Que conclure devant un constat aussi navrant ? Dans l'état actuel des choses, le Tour ne mérite plus l'attention qu'on lui porte ! Si ça continue, le Tour de France va déraper pour de bon et les télévisions retransmettront des compétitions plus saines !
Pour une éthique du sport
Un sportif doit-il gagner à tout prix ? Certainement pas. Comment s'en sortir ? D'abord en changeant les mentalités des fédérations, des organisations et du CIO, en évitant de pousser les athlètes à bout, au-delà de leurs ressources naturelles, bref, en arrêtant de courir après les records ! Bien sûr, le dopage aura toujours une longueur d'avance sur les contrôles antidopage, mais si on change les règles, le dopage n'aura plus de raison d'être, au bénéfice du véritable sport. Du moins, on peut l'espérer.
Durcir la législation
Pour aller dans ce sens et lutter plus efficacement contre le dopage, pratiquement chaque année les autorités sont contraintes de publier un nouveau décret ou une nouvelle loi concernant les substances interdites ou le code du sport.
Le but de ces réglementations est toujours le même : ce n'est pas pour faire le gendarme que ces lois sont édictées, mais pour lutter contre le dopage et protéger la santé des sportifs.
En effet, quand on connaît les effets de certaines substances dopantes sur l'organisme comme l'EPO qui peut provoquer un arrêt cardiaque durant le sommeil, ou leurs contre-effets ultérieurs lorsque la substance a perdu son activité, il est évident qu'il faut protéger les sportifs contre eux-mêmes et leur envie de s'améliorer artificiellement.
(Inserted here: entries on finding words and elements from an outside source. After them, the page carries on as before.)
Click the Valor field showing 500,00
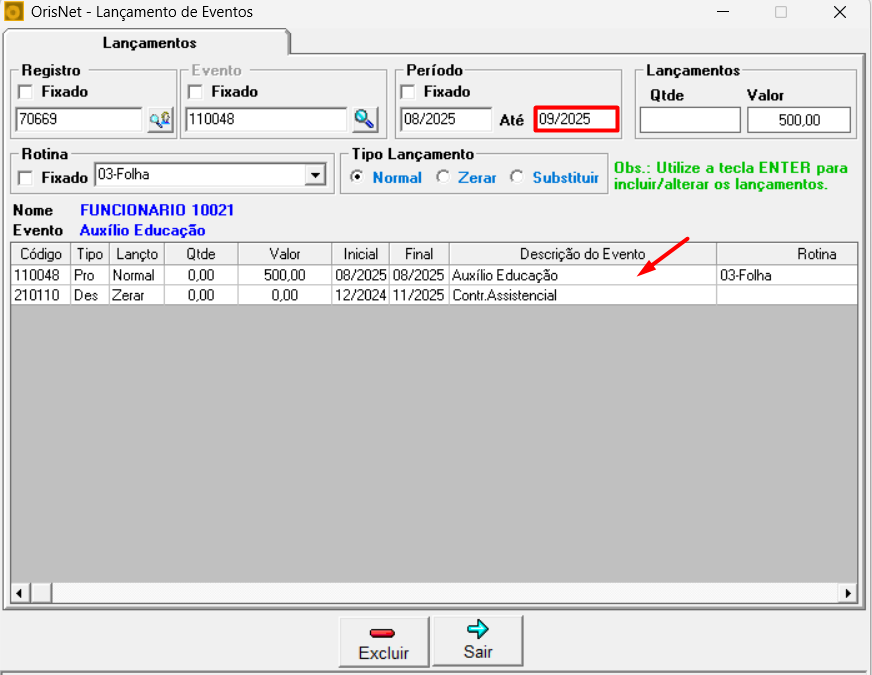 798,120
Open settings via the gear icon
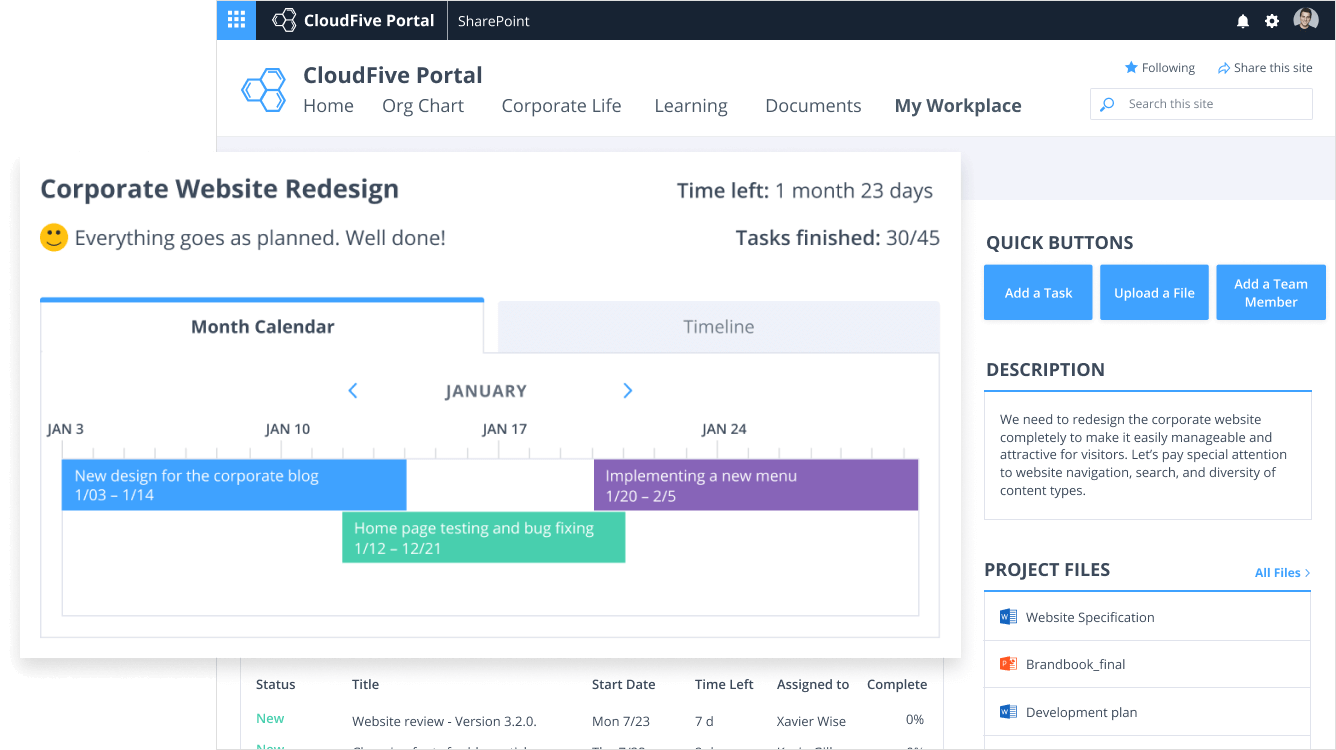This screenshot has height=750, width=1336. point(1272,21)
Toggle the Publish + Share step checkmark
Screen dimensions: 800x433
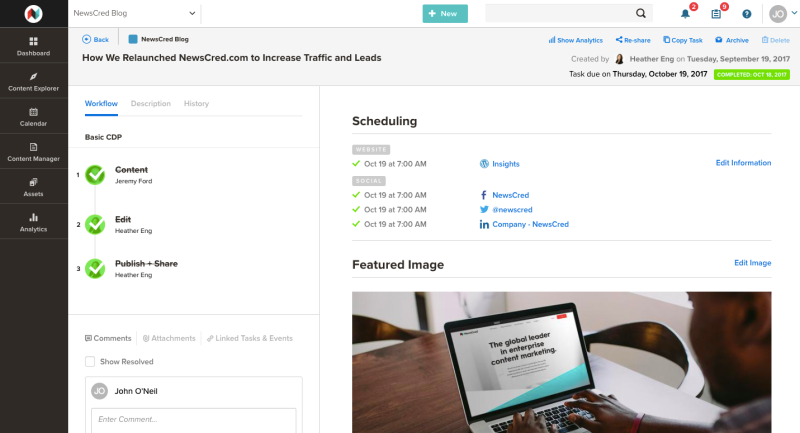[x=95, y=268]
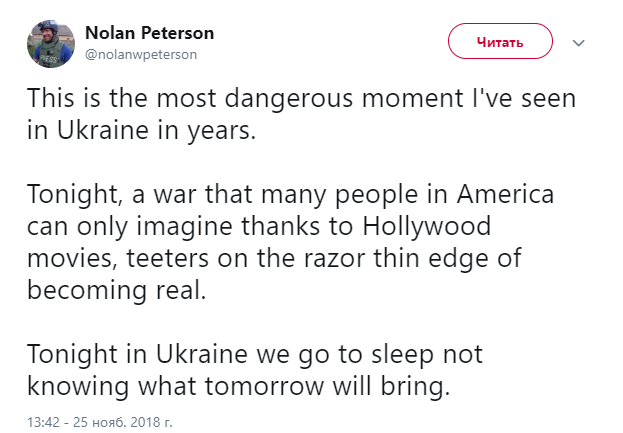Open Nolan Peterson's profile avatar
The image size is (623, 433).
click(50, 44)
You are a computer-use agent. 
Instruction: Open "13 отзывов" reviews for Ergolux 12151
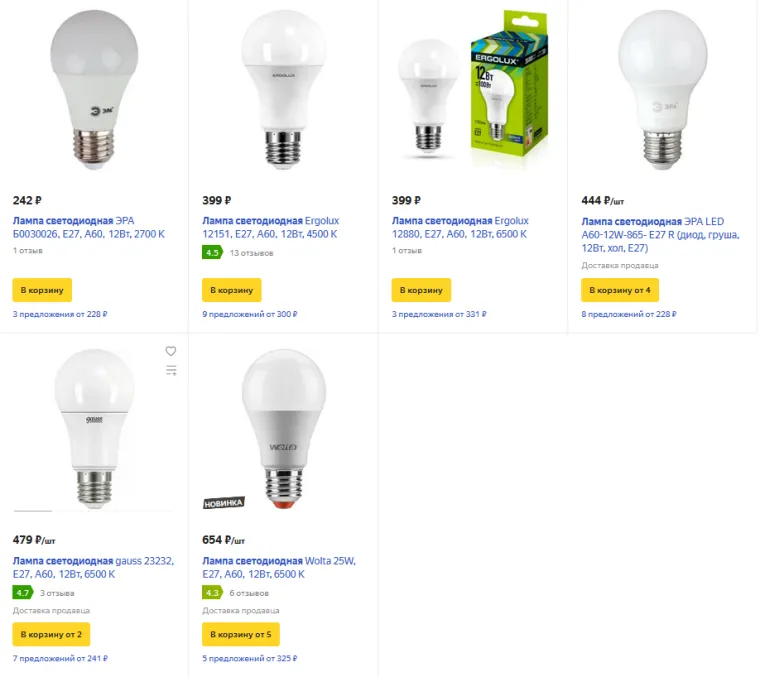point(251,253)
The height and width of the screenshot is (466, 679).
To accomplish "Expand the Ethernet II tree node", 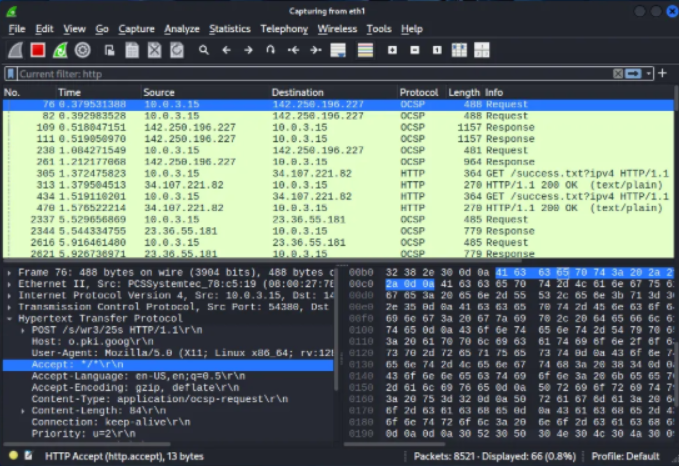I will coord(8,281).
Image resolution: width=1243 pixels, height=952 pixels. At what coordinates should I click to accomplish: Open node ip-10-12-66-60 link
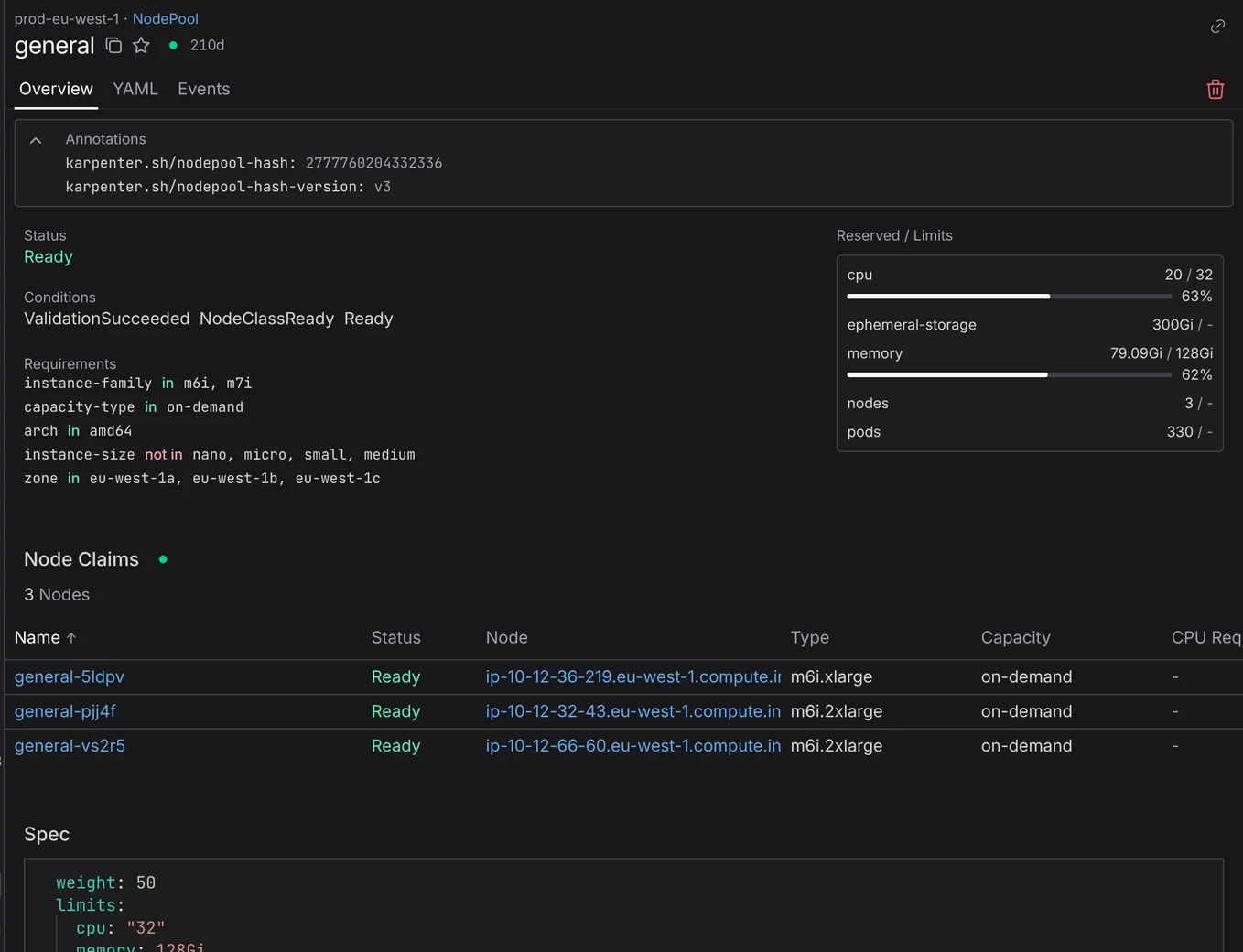[633, 746]
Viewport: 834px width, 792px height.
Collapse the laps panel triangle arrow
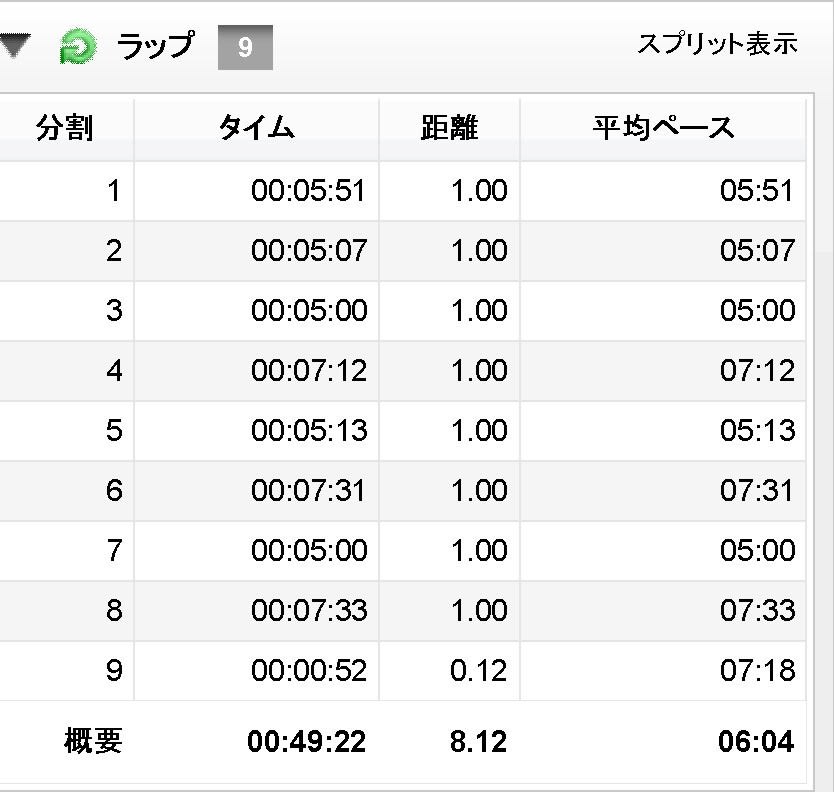click(x=15, y=45)
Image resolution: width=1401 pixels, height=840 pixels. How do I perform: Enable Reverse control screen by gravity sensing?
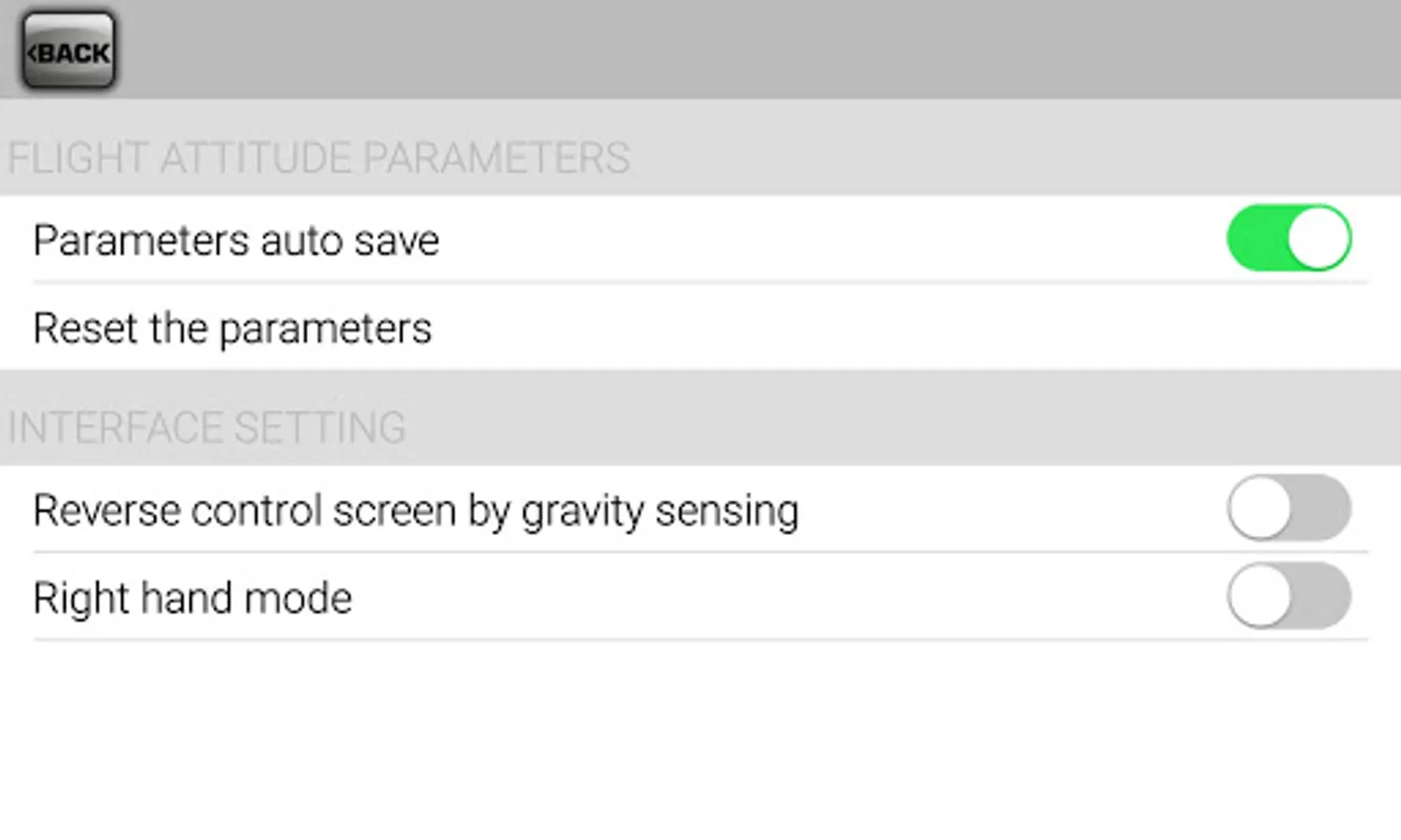(x=1288, y=509)
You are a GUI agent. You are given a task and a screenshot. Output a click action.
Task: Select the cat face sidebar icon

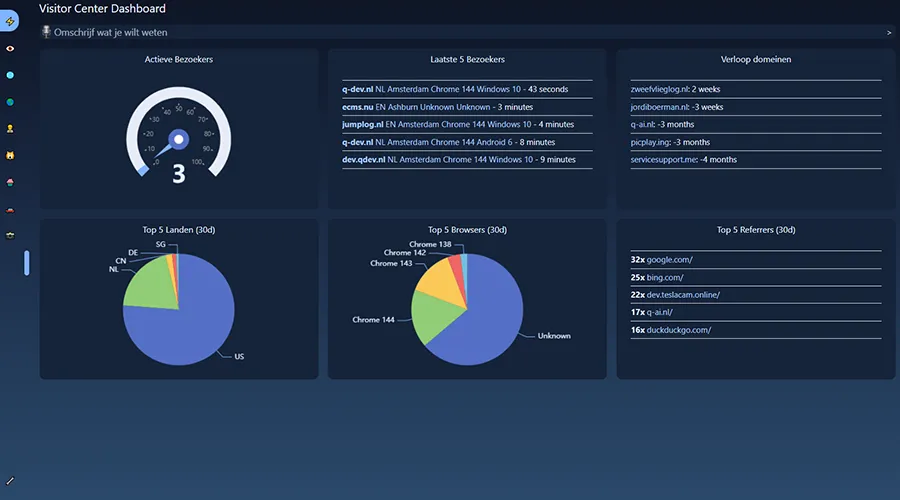(x=10, y=156)
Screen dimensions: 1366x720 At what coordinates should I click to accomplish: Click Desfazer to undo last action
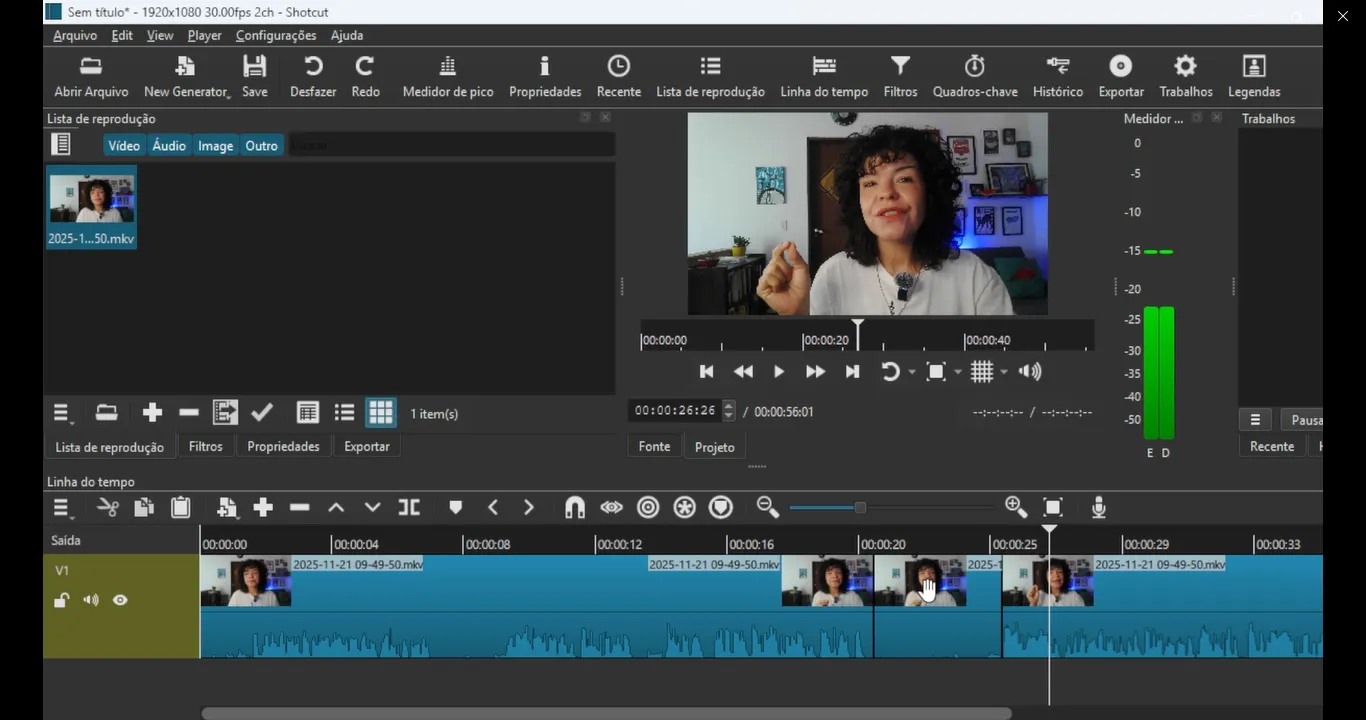pyautogui.click(x=312, y=75)
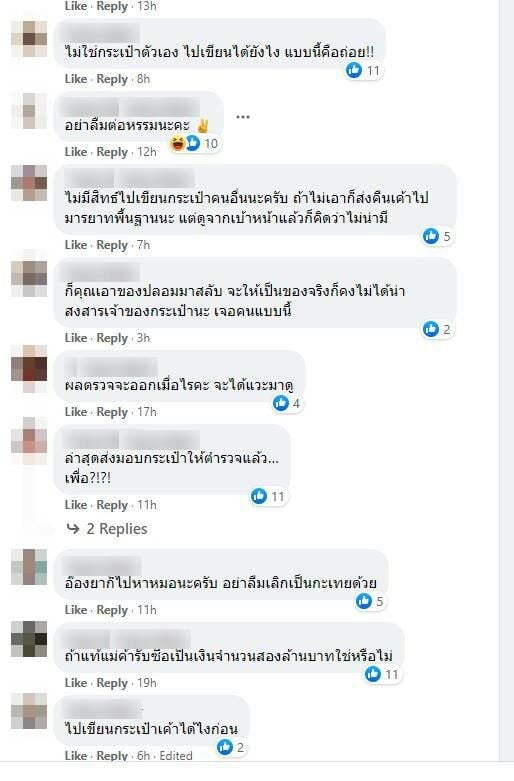Open the profile picture of the 19h commenter
The image size is (514, 781).
coord(29,639)
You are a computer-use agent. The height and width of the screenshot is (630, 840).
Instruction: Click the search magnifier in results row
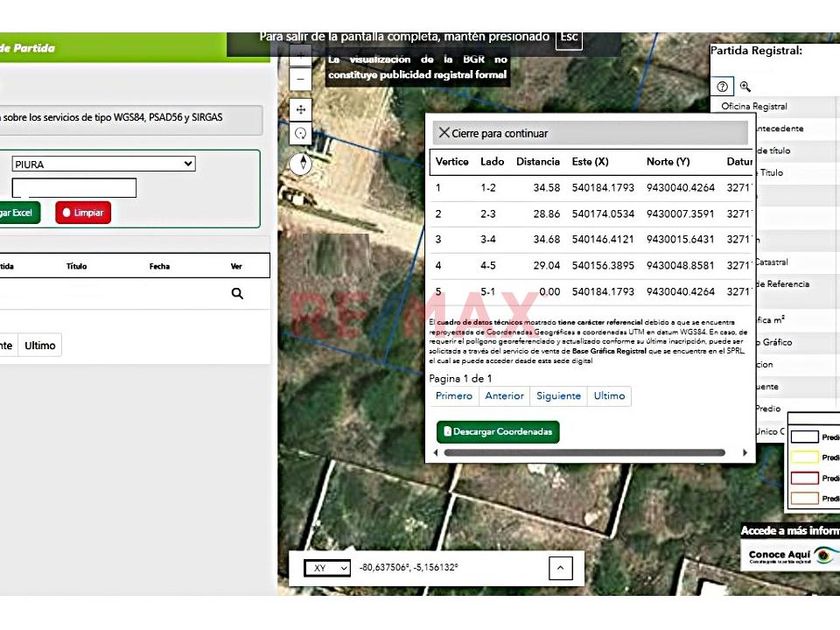click(237, 294)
Les performances sportives ne valent jamais le prix d'une vie.Le footballeur Diego Maradona s'est dopé en 1994 et 1997.
Quand on voit les résultats étonnants de certains sportifs de petits gabarits comme Michael Rasmussen et d'autres durant les compétitions, il paraît évident qu'ils sont dopés, encore faut-il le démontrer.
Car non seulement les sportifs ont une vie privée durant laquelle ils ne sont pas contrôlés, mais ils peuvent s'administrer des substances masquantes comme la Ventoline (base de salbutamol), qui masque les amphétamines.
Un sportif qui se croit malin dira au contrôle antidopage qu'il s'en sert pour soigner ses crises d'asthme ou pour réduire ses palpitations cardiaques dans le cas d'une hyperkaliémie. Malheureusement, les médecins ne sont pas dupes, et si le sportif n'est pas sujet à ces maladies, un examen clinique permettra rapidement de savoir qu'il s'est dopé.
Bien sûr ce n'est pas parce que certains sportifs se dopent qu'ils trichent tous ! Et heureusement, globalement, de moins en moins de sportifs sont contrôlés positifs mais il y en a toujours trop. Le fait qu'ils savent aujourd'hui que la sanction peut les éloigner à vie de leur passion et de leur métier, devrait les faire changer d'attitude. Espérons que les sportifs comprennent un jour que ces contrôles sont réalisés pour leur bien.
Dopage privé, attention danger
Quant à l'usage privé de ces substances dopantes, les douanes surveillent les colis mais beaucoup de substances sont expédiées depuis la Chine notamment, sous le label de "cosmetic product" ou produit de beauté et passent facilement les contrôles. Seul l'EPO et quelques stéroïdes sont repérés et confisqués. Il y a encore beaucoup de travail à faire pour contrôler ces substances très dangereuses pour la santé. En deux mots, évitez d'en consommer sans un suivi médical strict. Un homme averti en vaut deux.